To get into cache hit ratios we must think about the elements that make up a webpage. Every webpage delivered to a browser is comprised of an HTML document and then other assets including images, CSS files, JS files and Ajax calls.  HTTP Archive tells us that, on average, a web page contains about 104-108 objects per page coming from 19 different domains. The average breakdown of asset types served per webpage from all HTTP Archive sites tested looks like this:

Most of the assets being delivered per web page are static. On average 9 may specifically be content type HTML (and therefore potentially dynamic) but usually, only one will be the initial HTML document. An overall cache hit rate for all of these objects tells us what percentage of them are being served from the CDN, but does not give developers the details they need to truly optimize caching. A modern web application should have most of the images, CSS files and other static objects served from cache. Does a 90% cache hit ratio on the above page tell you enough about the performance and scalability of the application serving that page?  Not at all.

The performance and scalability of a modern web applications is often largely dependent on its ability to process and serve the HTML document.  The production of the HTML document is very often the largest consumer of compute resource on a web application. When more HTML documents are served from cache, less compute resource is consumed and therefore applications become more scalable.

HTML delivery time is also critical to page load time and start render time, being the first object delivered to the browser and a blocker to all other resources being delivered. Generally, serving HTML from cache can cut HTML delivery time to circa 100ms and significantly improve user experience and their perspective of page speed. Customers should seek to understand the cache hit ratio by asset type so developers can specifically target improvements in cache hit rates by asset type. This would result in achieving faster page load times and a more scalable application.

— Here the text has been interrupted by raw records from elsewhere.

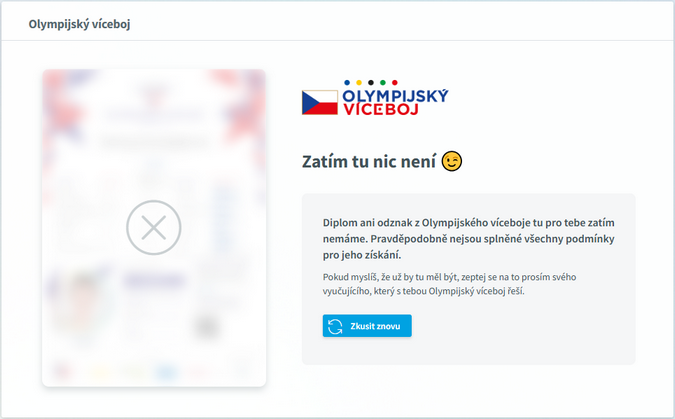Screen dimensions: 675x419
Task: Click the blurred diploma preview thumbnail
Action: [154, 228]
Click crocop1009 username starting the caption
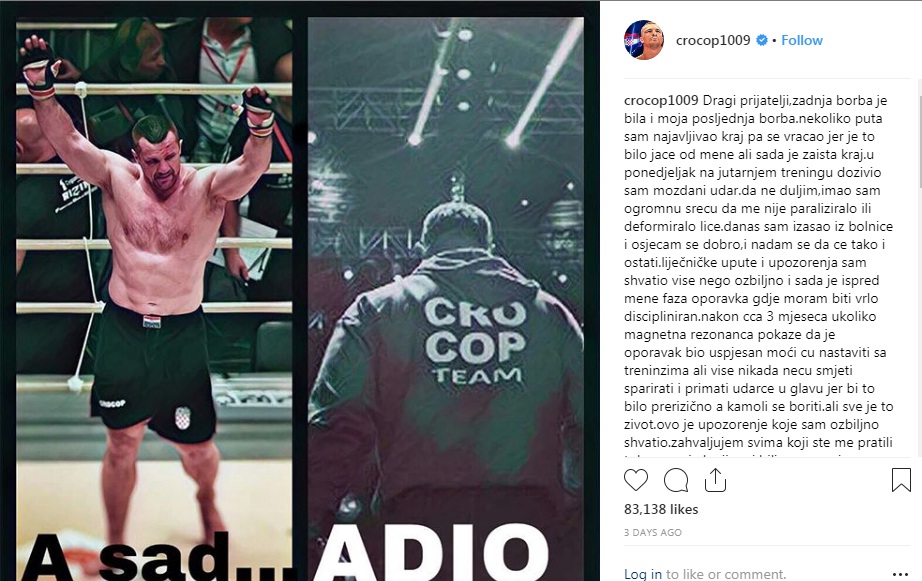Image resolution: width=922 pixels, height=581 pixels. coord(661,100)
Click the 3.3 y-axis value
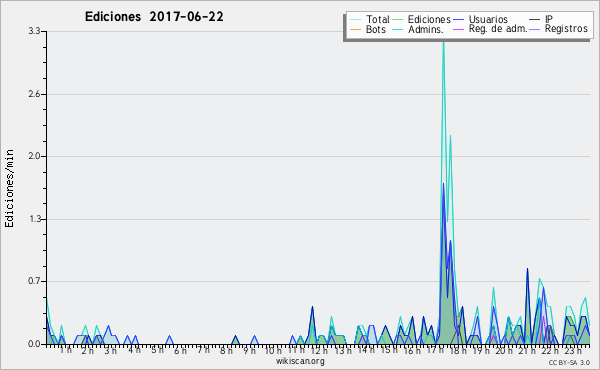 tap(34, 31)
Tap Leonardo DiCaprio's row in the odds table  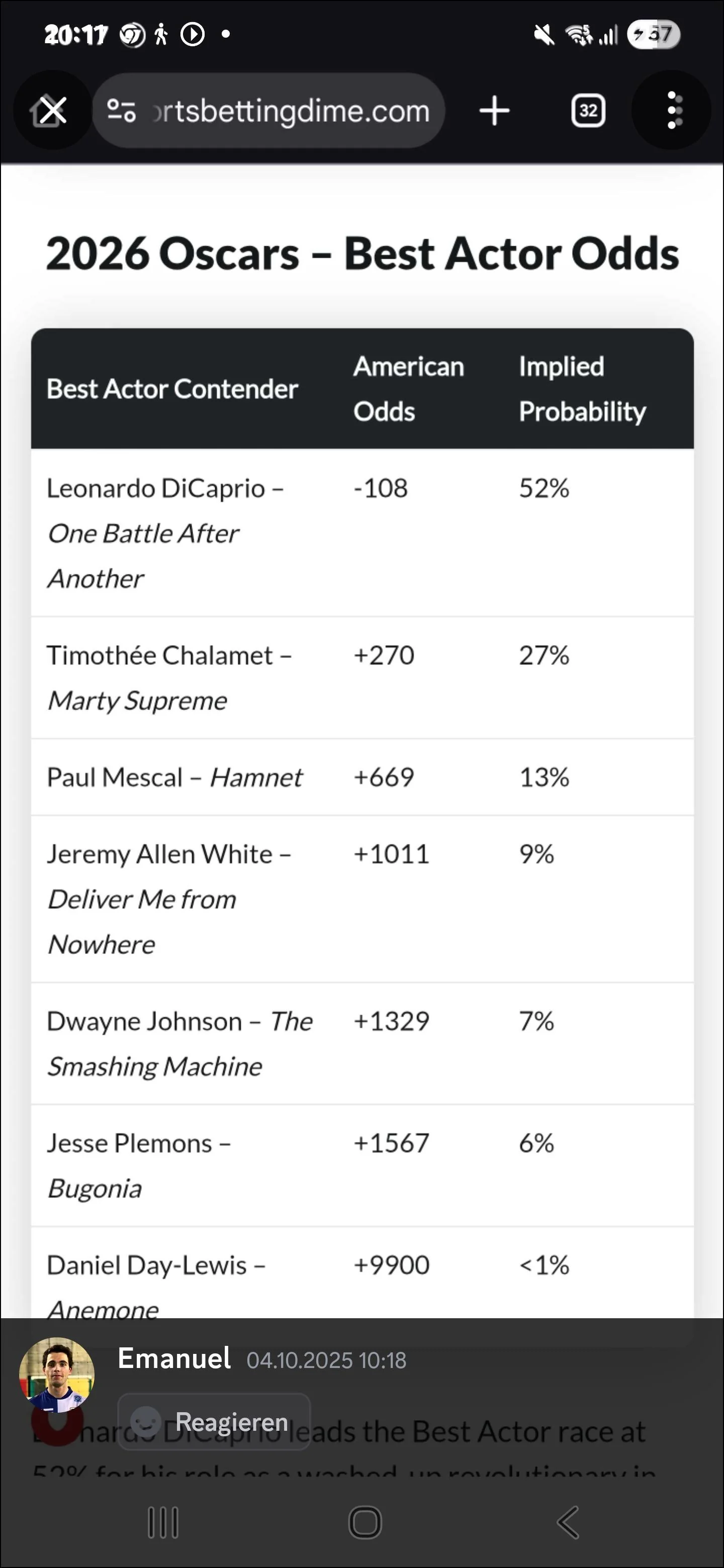click(361, 533)
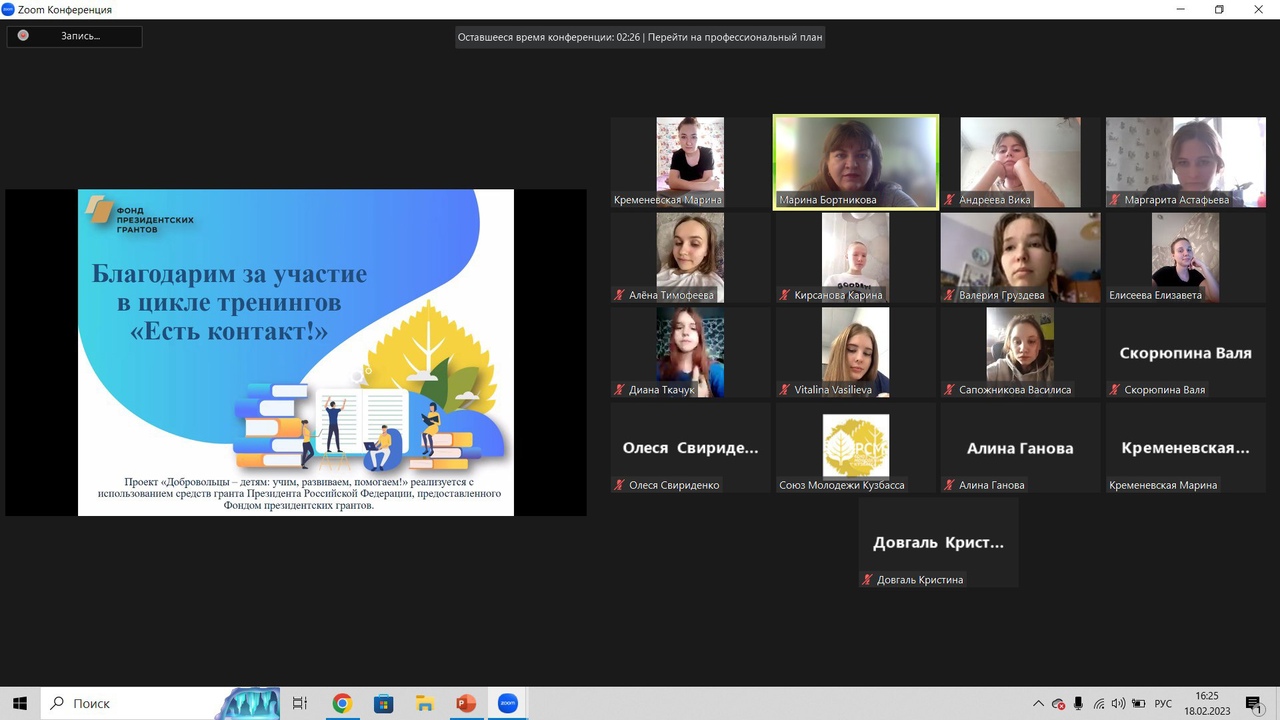
Task: Show hidden system tray icons
Action: (1038, 704)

For example, seeking closer to 100% cache hit rates for CSS files, JS files and possibly images would seem appropriate.

As would understanding what cache hit rate is being achieved on the HTML.

[*Snapshots from the section.io portal]

While not all HTML can be served from cache, the configurability of cache solutions like Varnish Cache (commercially available through Varnish Software, section.io and Fastly) and improved HTML management options such as HTML streaming (commercially available from Instart Logic and section.io) have made it possible to cache HTML. In addition, new developer tools such as section.io’s Developer PoP allow developers to more safely configure and deploy HTML caching without risking incidents in production.

Many CDNs focus on overall cache hit rate because they do not encourage their users to cache HTML. A 90% cache hit rate may sound high, but when you consider that the 10% of elements not cached are the most compute-heavy, a different picture emerges. By exposing the cache hit ratio by asset type, developers are able to see the full picture of their caching and optimize accordingly. This results in builders and managers of web applications who can more effectively understand and improve the performance, scalability, and user experience of their applications and is where the industry needs to head.